Material Recrystallization Temp ° C.
Copper (99.999%) 121
Copper, 5% Zinc 315
Copper, 5% Aluminum 287
Aluminum (99.999%)  79
Aluminum (90.0%) 288
Aluminum alloys, commercial 315

[0042] Thus, it is seen that adding impurities and alloying elements to a pure metal significantly lowers its rate of self diffusion at a given temperature. Normally, recrystallization is a process involving the nucleation of strain-free crystals and of grain size growth. Large grains have lower free energy than small ones since the amount of grain boundary area is reduced. The new crystals often appear at the more drastically deformed portions of the grain of a worked-hardened metal.

[0043] In thin films, the release of strain by recrystallization or annealing is often accompanied by roughening, that is growth of hillocks and voids, or more generally, agglomeration. The impurity atoms in alloys tend to slow the solid state diffusion process involved by reducing grain boundary diffusion rates, pinning of slip planes, and by other strain-related diffusion interference mechanisms. Reduction of grain boundary diffusion rates is sometimes referred to as grain boundary stuffing and may be particularly effective if intermetallic compounds are deposited there.

[0044] The introduction of insoluble impurities or compounds increases nucleation processes and the precipitated materials generally act as barriers to the growth of grains and the reduction of stress. But full annealing may restore a material to a strain-free lattice structure with more easily movable slip planes and is essentially a softening process.

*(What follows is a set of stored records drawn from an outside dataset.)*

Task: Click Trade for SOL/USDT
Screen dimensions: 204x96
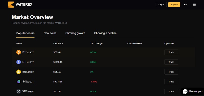Action: click(171, 82)
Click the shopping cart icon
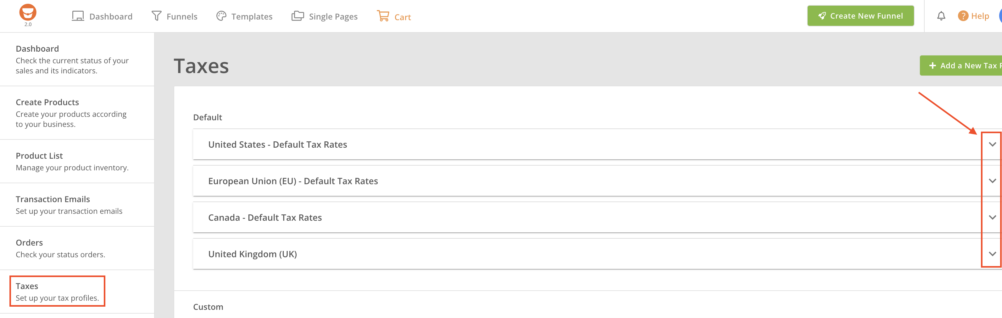The width and height of the screenshot is (1002, 318). point(383,16)
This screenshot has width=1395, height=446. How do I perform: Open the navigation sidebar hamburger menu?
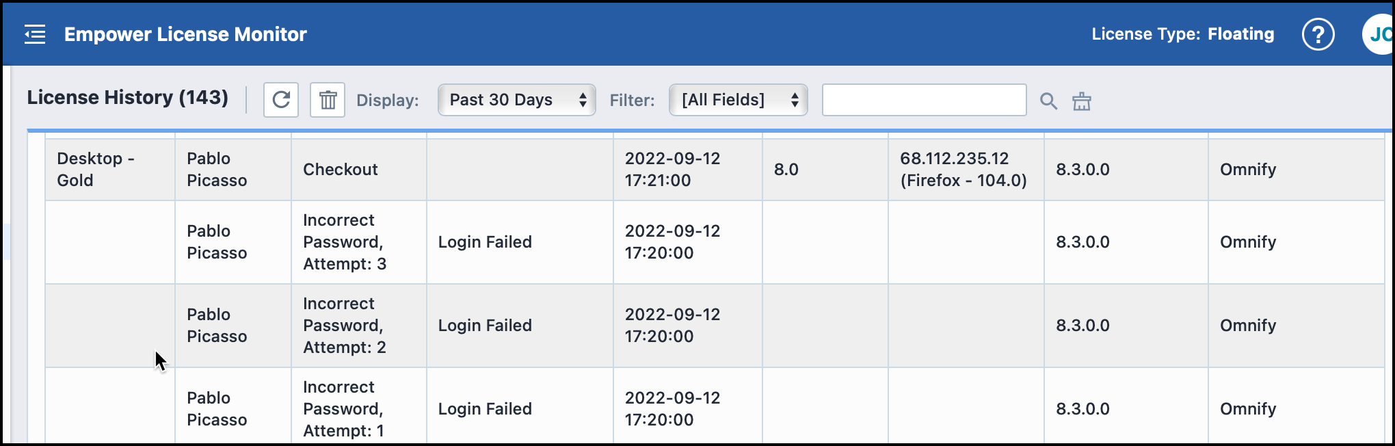(34, 34)
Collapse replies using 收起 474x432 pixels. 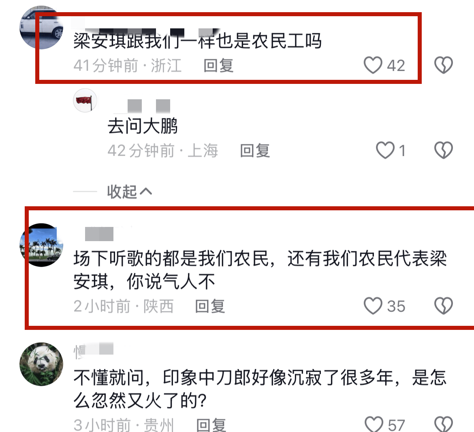(129, 191)
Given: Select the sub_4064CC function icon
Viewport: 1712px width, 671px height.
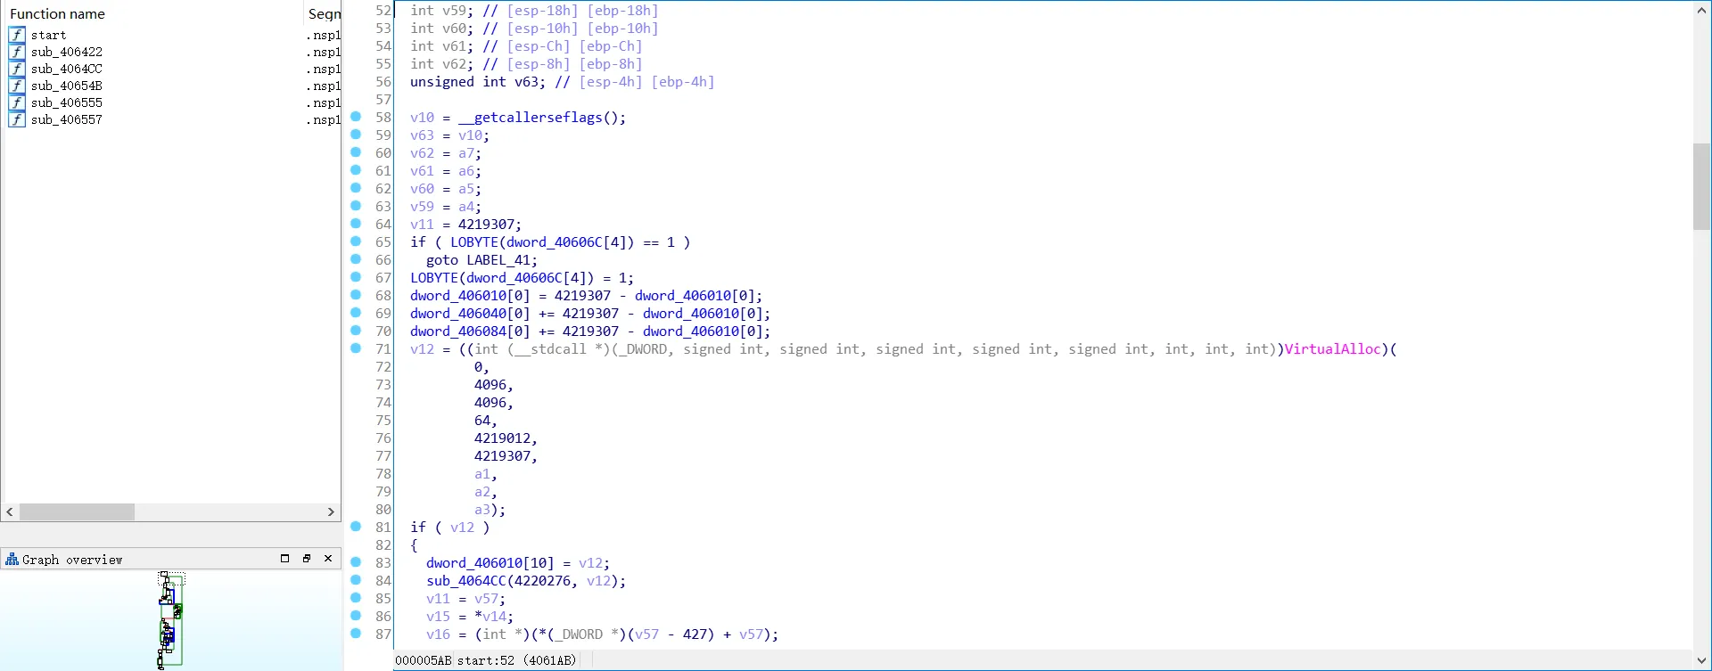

[0045] Some alloys may be strengthened and hardened by a heat treatment process called age hardening. These are alloys where the slope of the solubility line in the alpha phase is greater at higher temperatures. The hardening is accomplished by first heating to a temperature where the dopant metal is completely dissolved. The alloy is then cooled quickly to room temperature such that the dopant is supersaturated. The excess solute is then precipitated in an aging process at modestly elevated temperatures or sometimes at room temperature. An alloy of aluminum and copper may be age hardened, for example, at room temperature. As distortion of the lattice increases, hardness and tensile strength rise.

[0046] Another alloy which may be age hardened is an alloy of copper and beryllium. The maximum solubility of copper in silver is about 14.1 at. % (at 779° C.) and the slope of the solvus line indicates the possibility of age-hardening certain alloys. Sterling silver (7.5 wt. % Cu) and coin silver (10 wt. % Cu) are age-hardenable alloys.

[0047] More generally, when a second element is dissolved into a base metal, the process may be referred to as solution hardening.

[0048] For the bulk metals Ag, Cu, Al and Au, from the point of view of traditional metallurgical considerations, a significant amount of recrystallization is not expected to occur at room temperature in a time frame of even several weeks. This can be seen from a calculation of the diffusion length {square root}{square root over (Dt)} where D is the diffusion constant D and t is the time. Using lattice diffusion constants at 100° F., for example, and a time of one month, the diffusion lengths are less than one atomic diameter. But for thin films, other factors come into play. Energy may be stored at grain boundaries and in the form of stress. Diffusion rates at surfaces and at grain boundaries may occur at much higher rates and at much lower activation energies. Also, since Cu, Ag and Au, for example, do not form strong oxygen bonds or passivating oxide surface layers, these elements may exhibit very high surface diffusion rates. This would effect thin films to a much greater extent than for bulk forms.

[0049] High rates of stress relief, creep, film roughening, void formation and grain growth have been occasionally noticed in the electronics industry for thin films of Cu and Al. Some of these observations are noted below.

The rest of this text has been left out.